Prior to your request for this opinion, a meeting was held between you and representatives from the Office of State Budget, Department of Correction, State Property Office, and this office. During this meeting, a question was raised as to whether N.C.G.S. § 148-37(b1) authorizes the establishment of a non-profit corporation as outlined above for the purpose of financing the purchase of the constructed prison facilities through the issuances of tax-exempt Certificates of Participation. It was decided during that meeting that the Office of State Budget would consult with the legislative staff personnel responsible for drafting this statute regarding the intent of this provision. It is our understanding the Office of State Budget was advised that it was the intent of this provision to provide for "turn key" projects in which a firm or firms in the private sector would be responsible not only for financing and constructing the facilities but also leasing same to the State with a provision allowing a purchase of the facilities over a period of up to 20 years. It is also our understanding that the Department of Correction and the State Property Office are currently drafting a request for proposal (RFP) form which is consistent with this interpretation. The statute does not authorize the State either directly or indirectly to finance an acquisition of the facilities as outlined above.
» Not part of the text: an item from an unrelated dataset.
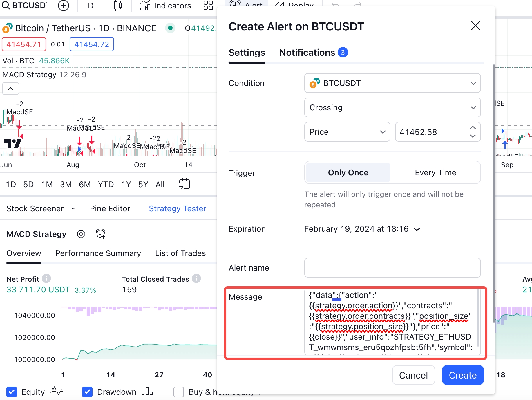Open the candlestick chart style icon
This screenshot has width=532, height=400.
118,6
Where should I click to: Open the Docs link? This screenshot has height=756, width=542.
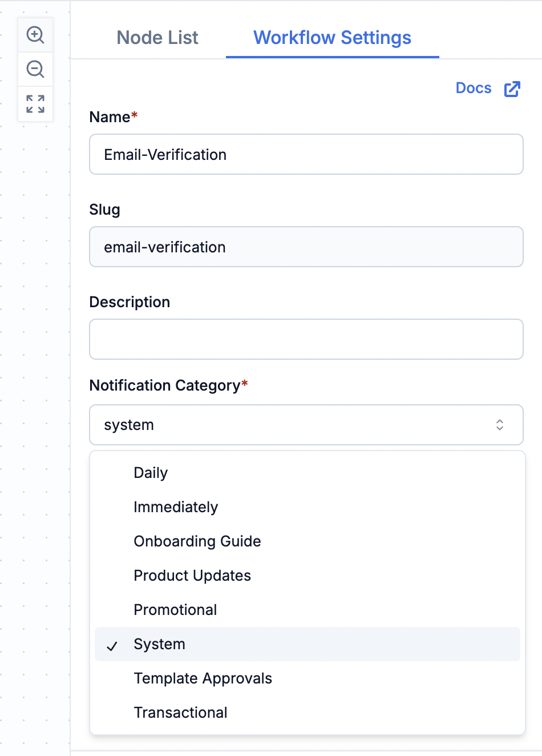tap(474, 89)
It has been suggested that the authority to finance an acquisition of the correctional facilities as outlined above may be implied from the authority to contract with "nonprofit" firms in the first sentence of the statute. By its express terms, the first sentence merely authorizes the Secretary of Correction to contract with private firms "for the construction" of correctional facilities. As stated above, the statute does not address the issue of funding with respect to the acquisition of the facilities. We note that N.C.G.S. § 148-37(g) authorizes the Secretary of Correction to contract with private for-profit or "nonprofit" firms for the provision and operation of certain confinement facilities. The authority of the Secretary of Correction to enter contracts under this subsection is specifically made subject to the appropriation of funds for this purpose by the General Assembly. See N.C.G.S. § 146-37(g).
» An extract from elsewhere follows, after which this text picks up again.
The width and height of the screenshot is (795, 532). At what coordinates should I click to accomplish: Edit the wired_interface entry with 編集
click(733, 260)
In conclusion, the provisions of Article 8, Chapter 143 of the General Statutes, are not applicable to the construction of the correctional facilities authorized by

N.C.G.S. § 148-37(b1). Furthermore, we find no authority in the present statute for the Department of Correction, or the State, to establish a non-profit corporate entity to finance the purchase of the completed prison facilities through the issuance of taxexempt Certificates of Participation and then lease the facilities to the State pledging the lease payments as security to repay funds borrowed by the corporate entity. Financing the acquisition of prison facilities by this means would require further legislative authorization.